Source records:
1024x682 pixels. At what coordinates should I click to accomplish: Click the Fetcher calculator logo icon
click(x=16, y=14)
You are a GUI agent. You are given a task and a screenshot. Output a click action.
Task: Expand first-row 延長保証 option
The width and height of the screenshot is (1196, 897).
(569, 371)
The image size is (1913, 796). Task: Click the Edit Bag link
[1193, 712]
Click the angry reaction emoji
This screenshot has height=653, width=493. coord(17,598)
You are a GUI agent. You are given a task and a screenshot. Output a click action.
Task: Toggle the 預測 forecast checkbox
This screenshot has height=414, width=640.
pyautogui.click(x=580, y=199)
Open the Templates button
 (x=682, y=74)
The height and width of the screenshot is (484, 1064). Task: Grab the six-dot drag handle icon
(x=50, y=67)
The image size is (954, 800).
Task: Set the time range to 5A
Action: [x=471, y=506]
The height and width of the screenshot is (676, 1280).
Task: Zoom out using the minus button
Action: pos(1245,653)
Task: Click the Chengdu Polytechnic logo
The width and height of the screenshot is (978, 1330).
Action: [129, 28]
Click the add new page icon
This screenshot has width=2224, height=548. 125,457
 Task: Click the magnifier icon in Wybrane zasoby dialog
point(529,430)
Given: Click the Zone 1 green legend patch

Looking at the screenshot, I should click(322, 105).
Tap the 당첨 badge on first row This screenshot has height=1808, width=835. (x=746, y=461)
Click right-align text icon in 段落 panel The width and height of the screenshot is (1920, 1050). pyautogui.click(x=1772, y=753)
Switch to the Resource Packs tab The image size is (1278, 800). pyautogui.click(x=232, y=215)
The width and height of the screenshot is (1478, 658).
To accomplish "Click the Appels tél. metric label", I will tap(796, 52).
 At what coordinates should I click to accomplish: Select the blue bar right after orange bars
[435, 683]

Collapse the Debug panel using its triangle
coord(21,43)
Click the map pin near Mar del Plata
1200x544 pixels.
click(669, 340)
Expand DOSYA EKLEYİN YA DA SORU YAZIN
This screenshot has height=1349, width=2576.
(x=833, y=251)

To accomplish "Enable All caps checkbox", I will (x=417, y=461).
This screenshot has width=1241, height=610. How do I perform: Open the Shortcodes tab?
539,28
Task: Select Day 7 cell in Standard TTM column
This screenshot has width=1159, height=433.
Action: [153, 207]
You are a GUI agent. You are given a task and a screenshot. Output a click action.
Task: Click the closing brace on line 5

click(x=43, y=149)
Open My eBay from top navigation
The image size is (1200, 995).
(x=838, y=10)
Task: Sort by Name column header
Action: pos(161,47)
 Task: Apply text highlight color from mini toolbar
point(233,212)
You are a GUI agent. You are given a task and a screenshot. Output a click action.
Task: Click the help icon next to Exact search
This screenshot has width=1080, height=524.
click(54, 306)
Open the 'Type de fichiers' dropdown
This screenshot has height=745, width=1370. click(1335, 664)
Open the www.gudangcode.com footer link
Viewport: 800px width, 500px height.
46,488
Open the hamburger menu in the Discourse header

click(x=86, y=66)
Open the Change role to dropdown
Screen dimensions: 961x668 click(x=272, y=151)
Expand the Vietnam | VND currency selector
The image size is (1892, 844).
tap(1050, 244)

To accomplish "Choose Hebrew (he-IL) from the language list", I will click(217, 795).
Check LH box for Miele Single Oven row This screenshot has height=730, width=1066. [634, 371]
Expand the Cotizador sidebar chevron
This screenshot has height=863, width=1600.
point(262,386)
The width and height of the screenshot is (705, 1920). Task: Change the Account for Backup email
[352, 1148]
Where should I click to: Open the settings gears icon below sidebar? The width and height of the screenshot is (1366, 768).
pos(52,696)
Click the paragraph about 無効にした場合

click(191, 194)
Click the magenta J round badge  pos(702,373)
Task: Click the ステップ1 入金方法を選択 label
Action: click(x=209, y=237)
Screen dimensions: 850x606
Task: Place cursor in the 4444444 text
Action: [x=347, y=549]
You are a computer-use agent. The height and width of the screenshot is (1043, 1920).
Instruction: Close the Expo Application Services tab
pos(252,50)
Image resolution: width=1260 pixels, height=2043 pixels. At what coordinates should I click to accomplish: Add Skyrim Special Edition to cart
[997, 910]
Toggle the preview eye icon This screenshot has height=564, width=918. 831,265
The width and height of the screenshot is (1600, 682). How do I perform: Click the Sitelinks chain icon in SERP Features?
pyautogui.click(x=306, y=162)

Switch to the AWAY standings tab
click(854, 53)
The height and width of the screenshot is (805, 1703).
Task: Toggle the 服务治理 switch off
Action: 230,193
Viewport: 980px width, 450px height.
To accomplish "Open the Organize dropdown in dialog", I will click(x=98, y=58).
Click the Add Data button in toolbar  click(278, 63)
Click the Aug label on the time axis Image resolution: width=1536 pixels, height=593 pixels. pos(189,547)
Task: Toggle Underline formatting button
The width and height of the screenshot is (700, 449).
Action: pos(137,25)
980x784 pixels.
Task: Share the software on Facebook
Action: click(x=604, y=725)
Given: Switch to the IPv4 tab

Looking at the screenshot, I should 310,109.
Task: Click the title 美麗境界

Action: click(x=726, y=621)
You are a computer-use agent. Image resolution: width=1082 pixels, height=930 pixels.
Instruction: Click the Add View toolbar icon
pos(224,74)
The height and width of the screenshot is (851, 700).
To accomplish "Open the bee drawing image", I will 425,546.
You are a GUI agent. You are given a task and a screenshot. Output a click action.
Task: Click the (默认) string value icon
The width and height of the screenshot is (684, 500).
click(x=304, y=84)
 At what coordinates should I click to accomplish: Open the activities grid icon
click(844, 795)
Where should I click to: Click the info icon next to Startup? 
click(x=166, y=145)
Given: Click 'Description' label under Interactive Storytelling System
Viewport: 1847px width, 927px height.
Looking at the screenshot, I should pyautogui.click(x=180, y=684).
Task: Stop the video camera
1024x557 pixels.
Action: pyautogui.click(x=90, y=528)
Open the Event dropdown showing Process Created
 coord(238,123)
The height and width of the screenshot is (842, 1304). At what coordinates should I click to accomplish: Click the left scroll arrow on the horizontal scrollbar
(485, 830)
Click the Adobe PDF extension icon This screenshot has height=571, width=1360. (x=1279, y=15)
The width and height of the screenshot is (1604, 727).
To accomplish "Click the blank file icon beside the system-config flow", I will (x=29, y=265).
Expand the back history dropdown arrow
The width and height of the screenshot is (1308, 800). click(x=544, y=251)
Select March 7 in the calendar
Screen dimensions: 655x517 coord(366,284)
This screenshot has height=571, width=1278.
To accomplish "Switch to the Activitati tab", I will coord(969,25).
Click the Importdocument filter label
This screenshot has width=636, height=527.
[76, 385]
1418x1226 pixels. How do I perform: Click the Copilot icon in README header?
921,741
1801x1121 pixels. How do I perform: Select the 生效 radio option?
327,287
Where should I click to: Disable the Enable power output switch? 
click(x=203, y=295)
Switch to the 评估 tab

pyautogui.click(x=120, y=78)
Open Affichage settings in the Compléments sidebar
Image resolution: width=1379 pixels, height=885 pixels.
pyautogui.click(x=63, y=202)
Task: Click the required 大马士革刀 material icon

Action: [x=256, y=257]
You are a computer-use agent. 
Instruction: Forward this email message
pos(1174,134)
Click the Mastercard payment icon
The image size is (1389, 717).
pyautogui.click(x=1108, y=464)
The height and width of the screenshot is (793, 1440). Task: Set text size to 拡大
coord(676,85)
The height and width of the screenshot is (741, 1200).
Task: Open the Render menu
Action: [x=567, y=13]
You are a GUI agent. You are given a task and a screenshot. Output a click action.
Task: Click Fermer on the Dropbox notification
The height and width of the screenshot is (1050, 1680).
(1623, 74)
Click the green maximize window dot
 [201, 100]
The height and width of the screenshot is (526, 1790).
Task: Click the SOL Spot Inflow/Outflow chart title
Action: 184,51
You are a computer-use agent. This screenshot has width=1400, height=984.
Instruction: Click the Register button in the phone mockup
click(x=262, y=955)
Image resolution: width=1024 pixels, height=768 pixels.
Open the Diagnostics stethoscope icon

WORK ITEM: Which lines of the data above contain "checkbox"? Copy each one.

RESULT:
Task: Toggle the 預測 forecast checkbox
To accomplish "Enable All caps checkbox", I will (x=417, y=461).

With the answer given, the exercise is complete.